Tuberculosis among persons born in the Philippines and living in the United States, 2000-2007

Am J Public Health. 2011 Jan;101(1):101-11. doi: 10.2105/AJPH.2009.175331. Epub 2010 Mar 18.

Abstract

Objectives: We examined demographic, clinical, and treatment outcome characteristics of Filipinos with tuberculosis (TB) in the United States.

Methods: We calculated TB case rates from US Census Bureau population estimates and National Tuberculosis Surveillance System data for US-born non-Hispanic Whites and for US residents born in the Philippines, India, China, Cambodia, Vietnam, Pakistan, and Korea--countries that are major contributors to the TB burden in the United States. We compared Filipinos with the other groups through univariate and multivariate analyses.
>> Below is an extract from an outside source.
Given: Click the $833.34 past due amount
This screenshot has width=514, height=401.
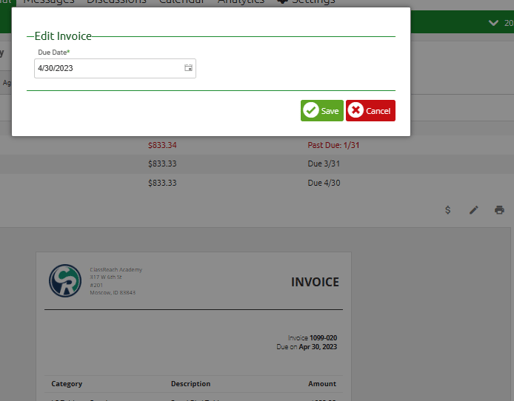Looking at the screenshot, I should pos(162,145).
Results: Of 45,504 TB patients, 15.5% were Filipinos; 43.0% were other Asian/Pacific Islander groups; and 41.6% were Whites. Per 100 000 persons in 2007, the TB rate was 73.5 among Cambodians, 54.0 among Vietnamese, 52.1 among Filipinos, and 0.9 among Whites. Filipinos were more likely than other groups to be employed as health care workers and to have used private health care providers but less likely to be HIV positive and to be offered HIV testing.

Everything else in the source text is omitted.